* _Exercise requirements_
Across the material below, say how many lines contain the string "height", and add no other words.

* _The input_
☆ ☆ ☆ ☆ ☆ ☆ ☆
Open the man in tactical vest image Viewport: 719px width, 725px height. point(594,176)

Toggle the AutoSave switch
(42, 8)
☆ ☆ ☆ ☆ ☆ ☆ ☆
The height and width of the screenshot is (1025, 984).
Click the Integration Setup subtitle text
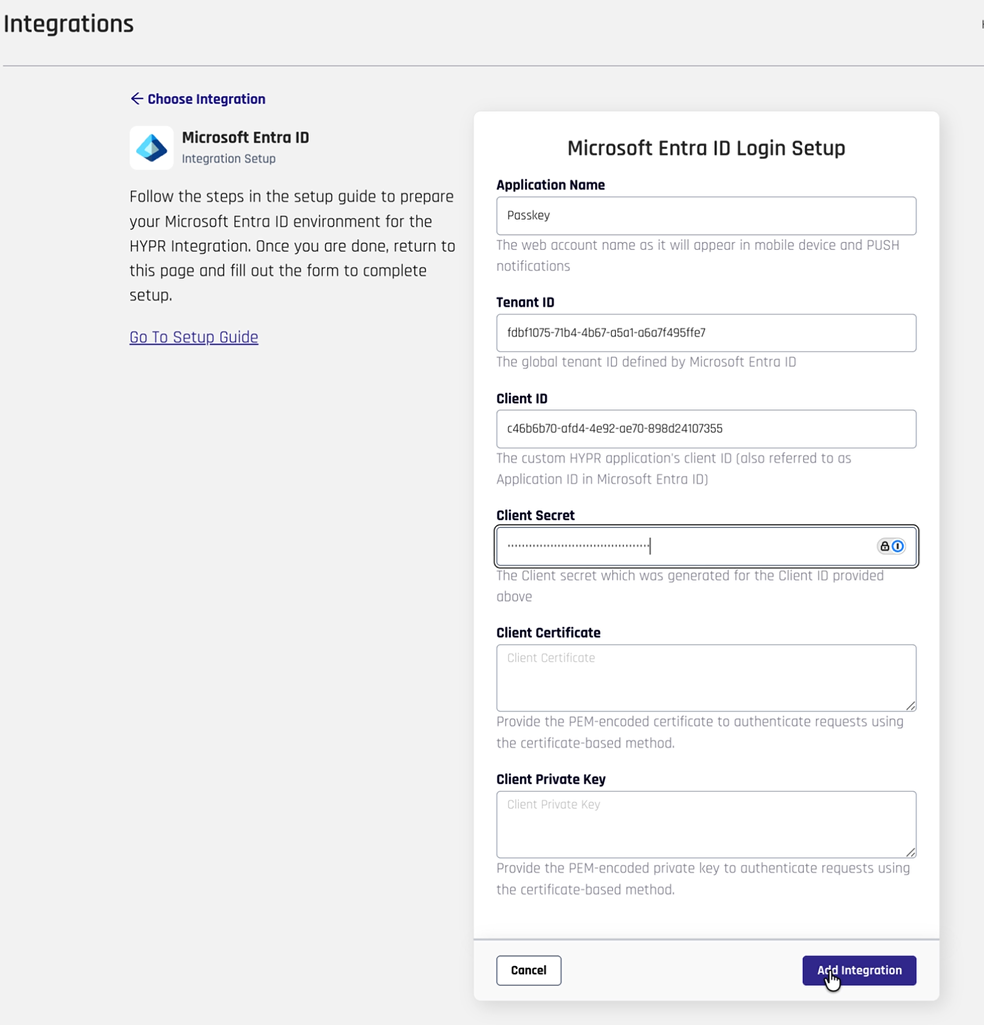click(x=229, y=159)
☆ ☆ ☆ ☆ ☆ ☆ ☆
* _Response box_
2